>>>
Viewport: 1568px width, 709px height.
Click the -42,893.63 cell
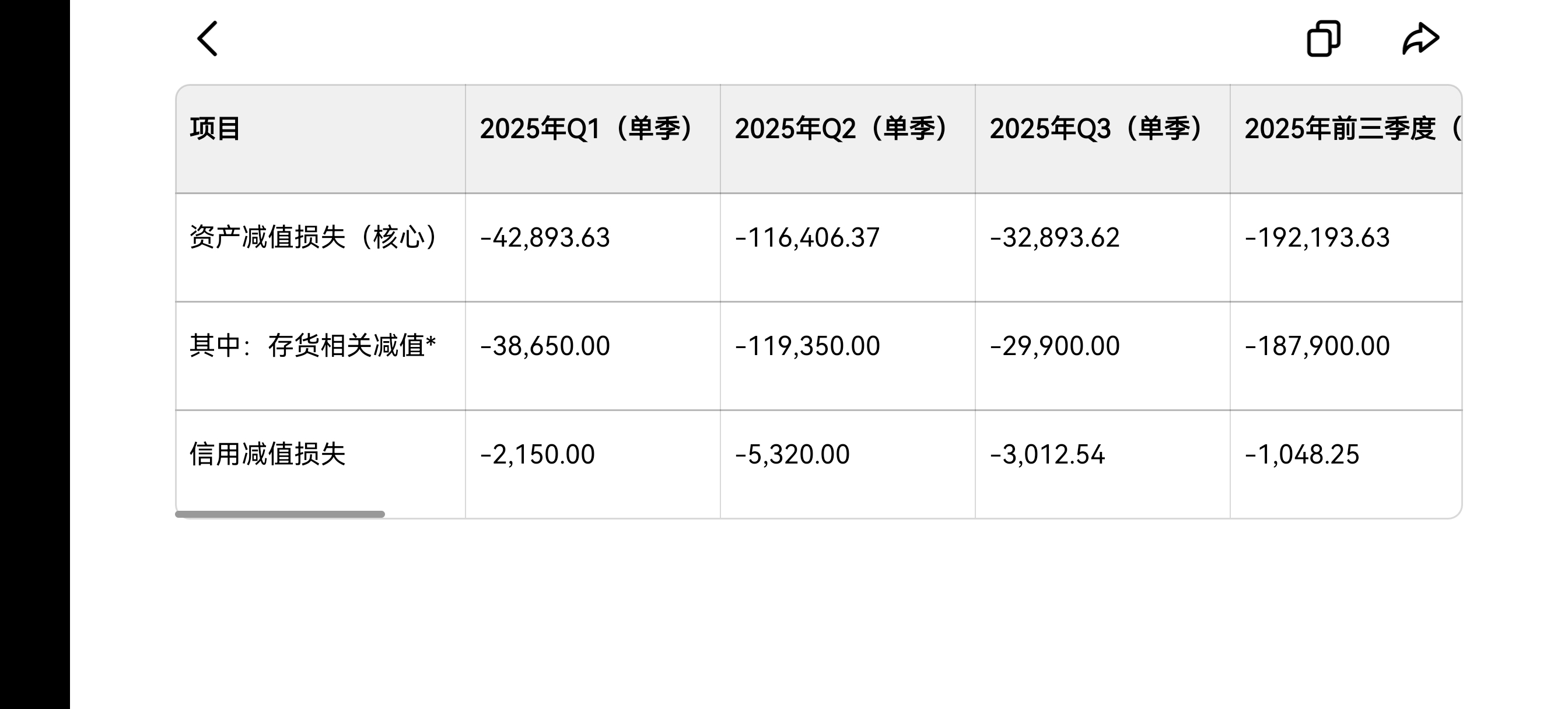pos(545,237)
<<<
>>>
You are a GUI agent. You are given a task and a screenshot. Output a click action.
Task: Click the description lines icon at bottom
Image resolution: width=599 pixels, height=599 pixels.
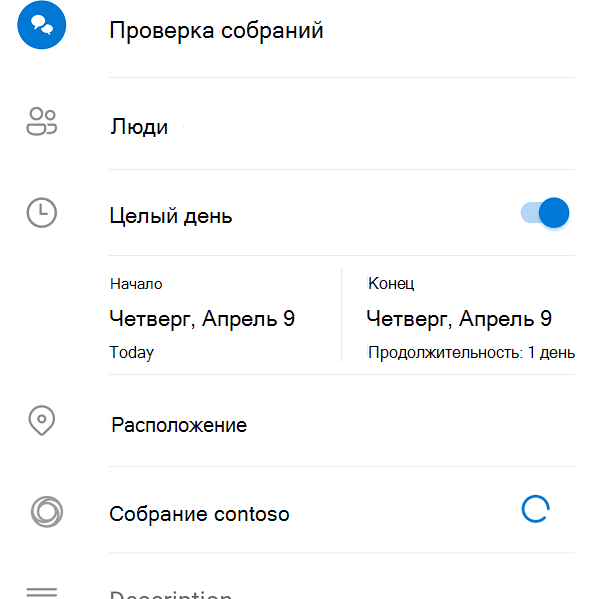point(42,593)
<<<
>>>
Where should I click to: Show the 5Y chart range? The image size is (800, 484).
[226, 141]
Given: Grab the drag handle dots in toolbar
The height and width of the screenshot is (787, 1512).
<<<
GIVEN EXERCISE: Reproduce the items word for word, starting at the line that contains "Viewport: 1568px width, 709px height." and stopping after the line that contains "pos(545,237)". Leave the pictures out of your answer.

EXERCISE RESULT:
Viewport: 1568px width, 709px height.
Click the -42,893.63 cell
pos(545,237)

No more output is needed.